Saturday, January 21, 2006

 

Crime really is coming down

Crime is something which concerns everyone and is always a political football, especially at election times. But is the situation as bad as we are often led to believe? Certainly it used to be bad. The BBC Panorama programme on 2 August 1993 revealed how widespread the perception of crime is in the UK. In a study commissioned by the BBC, majorities were found who had been burgled in the previous year and who expected to be burgled again. Crime is ubiquitous and all-pervading. Many people can recall a different era when it was safe to leave a car unlocked for half an hour or more or to leave doors unlocked at night. Not now. In 1921, a mere 103,000 notifiable offences were recorded; by 1979, the number was 2.5 million; by 1993, it had increased to an alarming 5.7 million, a 128 per cent increase in fourteen years. During the mid-1990s the figures began to fall, although the first two years of the new millennium witnessed a new upward curve.
According to the British Crime Survey, a survey of victims, not reported offences, (and widely regarded by criminologists as the most reliable indicator of crime trends) 1992, 94 per cent of all notified crimes were against property, while 5 per cent were crimes of violence. By 2002 the BCS showed, contrary to recorded figures, a surprising drop back down to the levels of the early 1980s.
Figures for 1998 exceeded 5 million but reflected a new way of recording crime that counted every crime suffered by a victim, e.g. a man stealing six cars is now recorded as six offences not one. In addition, new categories of crime were recorded, including ‘possession of drugs’ and ‘common assault’. This tended to inflate crime figures misleadingly.

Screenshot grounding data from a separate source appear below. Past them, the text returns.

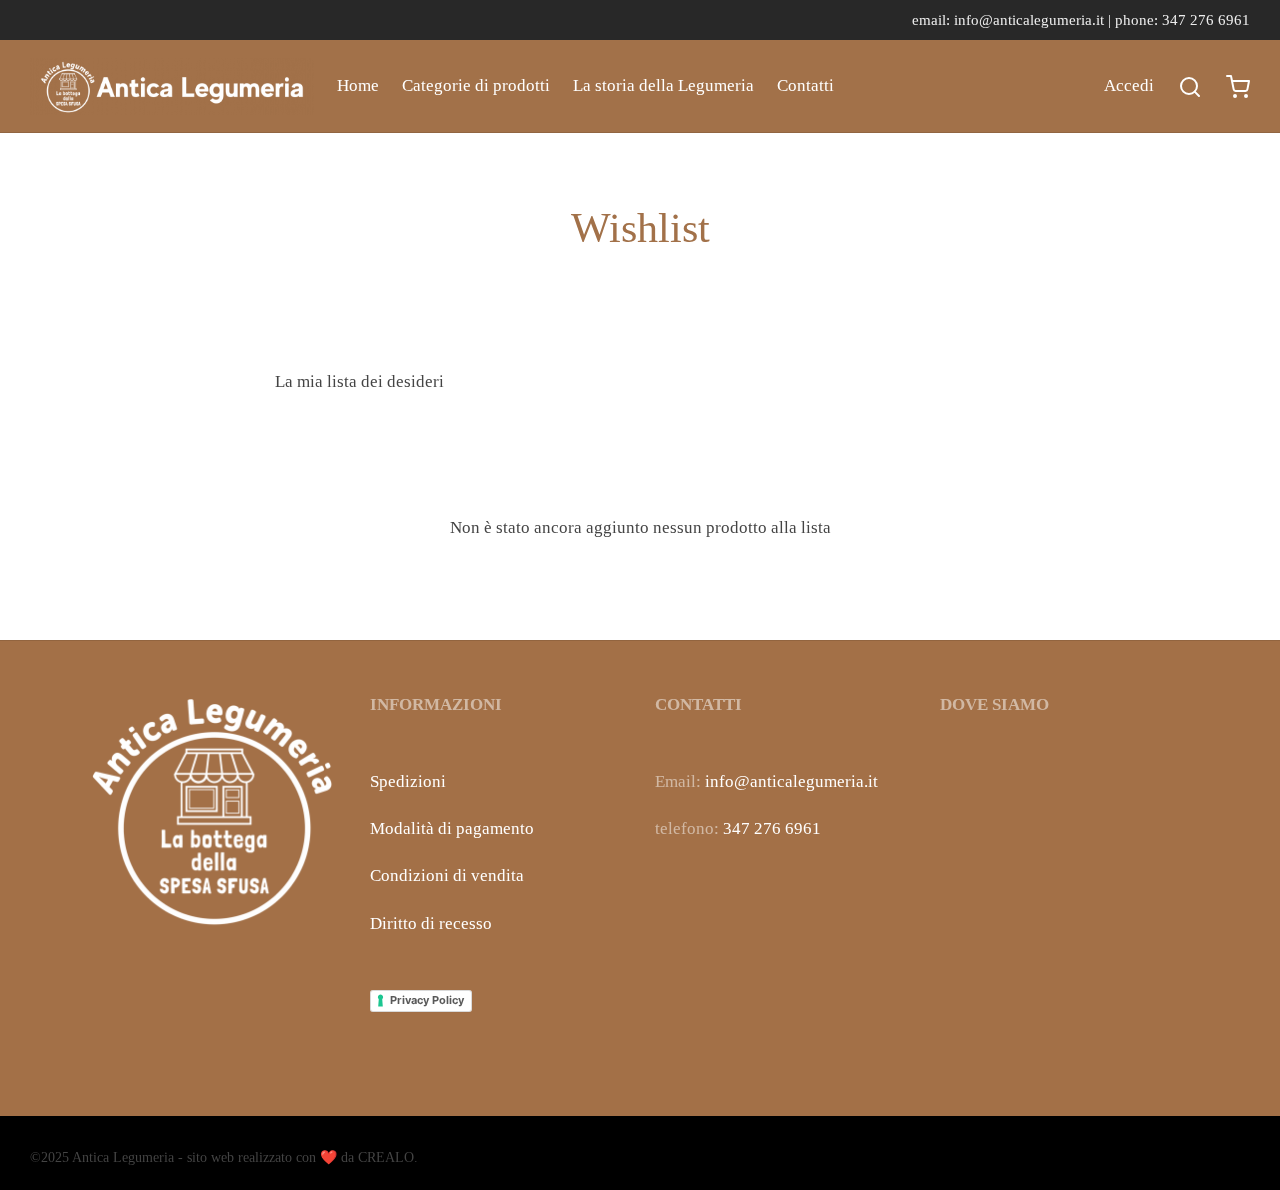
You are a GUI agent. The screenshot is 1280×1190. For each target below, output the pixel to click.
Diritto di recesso (431, 923)
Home (358, 85)
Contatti (805, 85)
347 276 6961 (772, 828)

Using the ‘old rules’, the 1998 figures revealed the sixth successive annual fall, although the subsequent increases up to 2002 were relatively small. From there annual BCS figures showed surprisingly large reductions. Figures for domestic burglary fell by one fifth during the twelve months from 2003-4 to 2004-5; vehicle thefts fell by 11 per cent during the same period and violent crime by 7 per cent. The figures recorded by police tend to be less cheering as they are often in conflict with the Home Office’s BCS. So, for example, Home Office experts challenge that violent crime has really increased and attribute the difference to changes in reporting and recording practices. Hazel Blears, the Home office minister added, back in 2005, that the pattern of crime recording had changed with people more likely than before to report low-level scuffles to the police and to the ‘increased activity of police on Friday and Saturday nights in city centres.’

Reductions in burglary though matched exactly, prompting the assistant director of Home Office research, Jon Simmons, to note at the time that it was the biggest fall registered since 1915, bringing overall numbers back to the level of 1981. This means the risk of being burgled had declined from once every 58 years from a high of once every 27 years in 1995. Moreover, apparent increases in sexual crimes were explicable, according to the Home Office, by the fact that a new crime- indecent exposure- had been added to this category. Using BCS figures the overall reduction in crime since the 1995 peak, was a massive and unprecedented 44 per cent.
And yet figures for fear of crime show that over half the public think crime is still increasing and not reducing as it almost certainly is. maybe our police are not as bad as they are often painted?